Über die schäumende, rötlich gelbe Wasserfläche sahen sie sich an, und der Rest der Welt hörte auf, für sie zu existieren, alle Geräusche verloren sich im Hintergrund. Nur leuchtende Helligkeit lag noch zwischen ihnen. Es war wie damals, an dem klaren Märztag 1968, als sie sich am Ufer des Genfer Sees über das spiegelnde Wasser hinweg wieder ins Gesicht blickten. Das Ende ihrer Flucht.
Irgendwann begann sich die Welt wieder zu drehen, der Fluss rauschte, ein Bokmakierie warnte, und dann ging alles sehr schnell.

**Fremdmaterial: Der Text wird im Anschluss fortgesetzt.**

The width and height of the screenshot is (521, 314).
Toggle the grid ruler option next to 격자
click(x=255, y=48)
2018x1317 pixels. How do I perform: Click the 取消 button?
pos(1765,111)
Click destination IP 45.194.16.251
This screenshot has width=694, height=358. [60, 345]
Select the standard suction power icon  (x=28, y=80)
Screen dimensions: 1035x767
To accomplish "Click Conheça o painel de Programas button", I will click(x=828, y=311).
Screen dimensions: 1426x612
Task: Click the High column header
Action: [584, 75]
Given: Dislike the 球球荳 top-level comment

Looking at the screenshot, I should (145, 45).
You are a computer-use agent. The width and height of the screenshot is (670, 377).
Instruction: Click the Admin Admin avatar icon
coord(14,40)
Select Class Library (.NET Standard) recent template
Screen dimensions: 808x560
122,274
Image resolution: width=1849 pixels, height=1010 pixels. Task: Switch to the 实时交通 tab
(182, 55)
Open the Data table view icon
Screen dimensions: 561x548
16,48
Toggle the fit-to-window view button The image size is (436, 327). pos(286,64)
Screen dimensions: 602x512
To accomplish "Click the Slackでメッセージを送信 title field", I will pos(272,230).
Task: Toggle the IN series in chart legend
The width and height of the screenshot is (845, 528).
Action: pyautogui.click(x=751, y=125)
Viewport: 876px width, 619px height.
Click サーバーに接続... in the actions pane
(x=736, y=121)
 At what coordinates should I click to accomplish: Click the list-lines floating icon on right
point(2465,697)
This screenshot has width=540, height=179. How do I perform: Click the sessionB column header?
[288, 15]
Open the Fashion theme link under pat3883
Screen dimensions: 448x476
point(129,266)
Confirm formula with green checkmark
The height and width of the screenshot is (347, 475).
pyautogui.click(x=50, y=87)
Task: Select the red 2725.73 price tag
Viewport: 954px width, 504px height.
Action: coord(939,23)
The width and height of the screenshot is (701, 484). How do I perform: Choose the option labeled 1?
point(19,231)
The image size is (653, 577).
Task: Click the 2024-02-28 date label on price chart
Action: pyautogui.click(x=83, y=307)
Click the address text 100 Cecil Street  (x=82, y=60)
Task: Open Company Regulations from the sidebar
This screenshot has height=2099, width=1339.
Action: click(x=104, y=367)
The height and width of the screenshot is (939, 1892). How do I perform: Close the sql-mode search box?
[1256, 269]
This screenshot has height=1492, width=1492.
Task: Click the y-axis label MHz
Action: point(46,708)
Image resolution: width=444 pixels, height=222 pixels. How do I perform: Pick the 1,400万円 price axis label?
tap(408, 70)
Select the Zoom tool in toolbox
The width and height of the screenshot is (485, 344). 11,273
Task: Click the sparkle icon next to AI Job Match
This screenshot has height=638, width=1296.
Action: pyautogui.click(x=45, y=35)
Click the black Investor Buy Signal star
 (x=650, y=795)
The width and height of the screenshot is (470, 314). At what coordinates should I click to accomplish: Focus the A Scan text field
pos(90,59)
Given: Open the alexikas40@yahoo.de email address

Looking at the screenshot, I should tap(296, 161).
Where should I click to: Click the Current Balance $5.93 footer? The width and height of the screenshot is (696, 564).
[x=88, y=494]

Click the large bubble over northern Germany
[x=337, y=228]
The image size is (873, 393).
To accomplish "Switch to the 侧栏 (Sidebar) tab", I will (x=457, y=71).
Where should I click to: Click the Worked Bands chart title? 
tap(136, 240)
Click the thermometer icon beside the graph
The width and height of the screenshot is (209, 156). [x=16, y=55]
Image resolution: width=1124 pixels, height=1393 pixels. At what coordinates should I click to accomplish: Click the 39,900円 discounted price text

Karsten watete zurück, es gab jedoch einen bangen Moment, als er vor ihren Augen abrutschte und unter den Wellen verschwand, begleitet von Julias schrillem Aufschrei. Doch er wurde gegen einen Felsen geworfen, strauchelte, fand wieder Halt und gelangte im Zickzack durch seichtere Stellen zu der Insel, auf der lan und Julia warteten.
Erst hangelten sich Julia und Karsten im Schlauchboot, das vorn und hinten durch Seilschlaufen zwischen einem Baum an der gegenüberliegenden Böschung und einem auf der Insel gespannten Tau vertäut war, zurück in Sicherheit, dann zog lan das Boot wieder zu sich und folgte ihnen.
Auf der anderen Seite erblickte sie nun auch noch Jan und Neu, und sie war zu überwältigt von allem, um noch Verwunderung darüber zu verspüren.